__AUFGABE__: Gib alle folgenden Einträge mitsamt den Anweisungen vollständig wieder und multipliziere dabei jede x- und y-Koordinate mit 2,35. Runde auf ganze Zahlen, wobei ,5 aufgerundet wird; die Viewport-Angaben bleiben unverändert.

__DATENTEIL__:
· · ·
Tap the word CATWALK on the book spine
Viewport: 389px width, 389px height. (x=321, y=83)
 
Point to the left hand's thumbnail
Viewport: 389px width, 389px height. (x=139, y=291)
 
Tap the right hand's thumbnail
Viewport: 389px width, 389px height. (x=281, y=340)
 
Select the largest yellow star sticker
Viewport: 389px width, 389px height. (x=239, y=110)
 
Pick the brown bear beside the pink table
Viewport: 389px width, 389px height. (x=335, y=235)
· · ·
__RICHTIGE ANTWORT__:
Tap the word CATWALK on the book spine
Viewport: 389px width, 389px height. (x=754, y=195)
 
Point to the left hand's thumbnail
Viewport: 389px width, 389px height. (x=327, y=684)
 
Tap the right hand's thumbnail
Viewport: 389px width, 389px height. (x=660, y=799)
 
Select the largest yellow star sticker
Viewport: 389px width, 389px height. (x=562, y=259)
 
Pick the brown bear beside the pink table
Viewport: 389px width, 389px height. (x=787, y=552)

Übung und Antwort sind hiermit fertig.